Interestingly, the E4orf3-positive tracks reside in close spatial proximity of the adenoviral replication centers (RCs) and a recent report has unveiled the pivotal role of SUMOylation for this positioning (Stubbe et al., 2020). In particular, E2A was found to undergo SUMO conjugation, thereby fostering interaction with both PML and Sp100A and convergence of PML NB tracks with the adenoviral RCs (Figure 3). A SUMOylation-deficient E2A mutant exhibits reduced binding to PML and Sp100A, and accordingly, viral RCs and PML tracks remain separated. Compared to their wild type counterpart these mutant viruses are less efficient in yielding progeny virions (Stubbe et al., 2020). Juxtaposition of viral RCs to PML NBs may promote adenoviral early gene transcription through PML-mediated recruitment of the viral E1A-13S protein (Figure 3; Berscheminski et al., 2013). The compartmentalization of PML NB components within the adenoviral RCs or E4orf3-containing tracks is a very selective process that is, at least partially, regulated by SUMO-dependent mechanisms (Berscheminski et al., 2014). Sp100B, Sp100C, and Sp100HMG are delocalized to the adenoviral RCs possibly as part of a viral strategy to counteract the restrictive functions of these specific Sp100 isoforms on chromatin architecture. Sp100A, on the other hand, is retained around the periphery of the RCs as a part of the non-canonical track-like PML NB structures, where it favors transcriptional activation of the adenoviral genome (Berscheminski et al., 2014). Mechanistically, adenoviral infection triggers loss of SUMO2 conjugated Sp100A leading to reduced association between Sp100A and HP1, explaining chromatin decondensation by Sp100A on adenoviral promoters (Berscheminski et al., 2014).

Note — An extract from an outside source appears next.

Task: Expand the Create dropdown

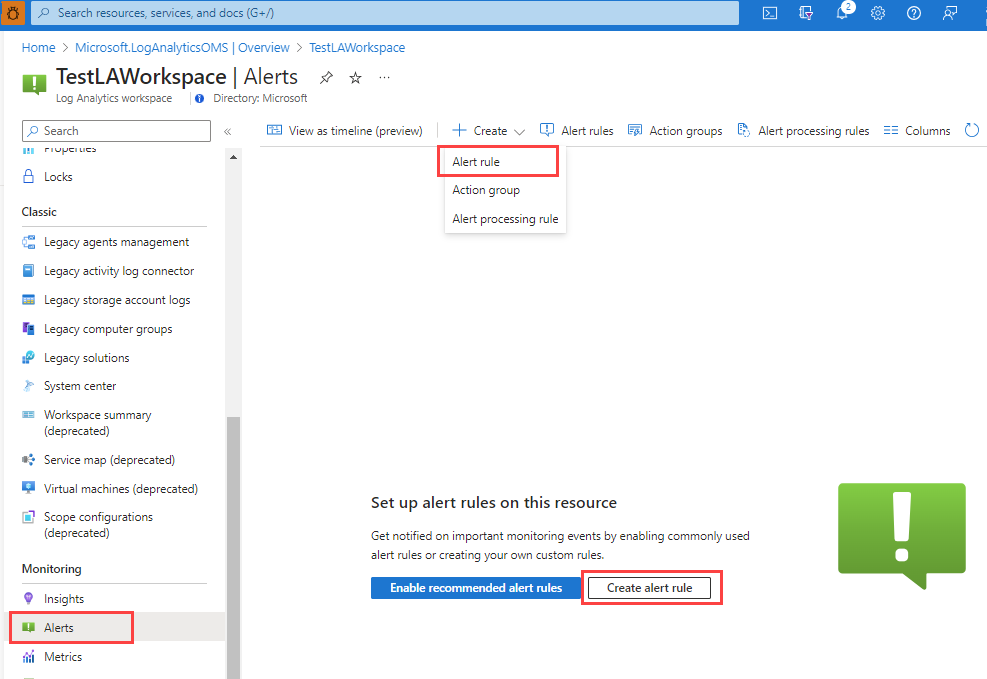Action: click(517, 130)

Apart from E4orf3, E1B-55K also exploits the SUMO system to target host cell proteins. E1B-55K itself is modified by SUMO and the modification facilitates its nuclear retention by blocking a CRM-dependent nuclear export signal (Kindsmüller et al., 2007; Wimmer et al., 2013). Further, SUMOylation of E1B-55K is important for its interaction with PML IV (Figure 3; Wimmer et al., 2010). Interestingly, E1B-55K can also induce SUMOylation of several PML NB-associated host proteins, including p53 and Sp100. Inhibition of p53 activity by E1B-55K is a hallmark of HAdV infection and E1B-55K appears to apply different strategies to inhibit the antiproliferative and pro-apoptotic activity of p53. One strategy is the ubiquitin-proteasome-mediated degradation of p53 by the above-mentioned CRL/E1B-55K/E4orf6 ubiquitin ligase complex (Figure 3; Querido et al., 2001). Intriguingly, E1B-55K also induces SUMOylation of p53 thereby rendering it transcriptionally inactive by facilitating its nuclear export through transient interactions with PML NBs (Figures 3, 4; Muller and Dobner, 2008; Pennella et al., 2010). Whether E1B-55K exerts E3 SUMO ligase activity by its own or stimulates SUMOylation by co-operating with host E3 ligases is a matter of debate (Muller and Dobner, 2008; Pennella et al., 2010). In addition to p53, E1B-55K also triggers SUMOylation of Sp100A and sequesters it within PML containing nuclear tracks (Figures 3, 4), thereby limiting stimulatory effects of Sp100A on transactivation potential of p53 (Berscheminski et al., 2016). Moreover, ATRX is targeted by the CRL/E1B-55K/E4orf6 complex for proteasomal degradation (Figure 3; Schreiner et al., 2013).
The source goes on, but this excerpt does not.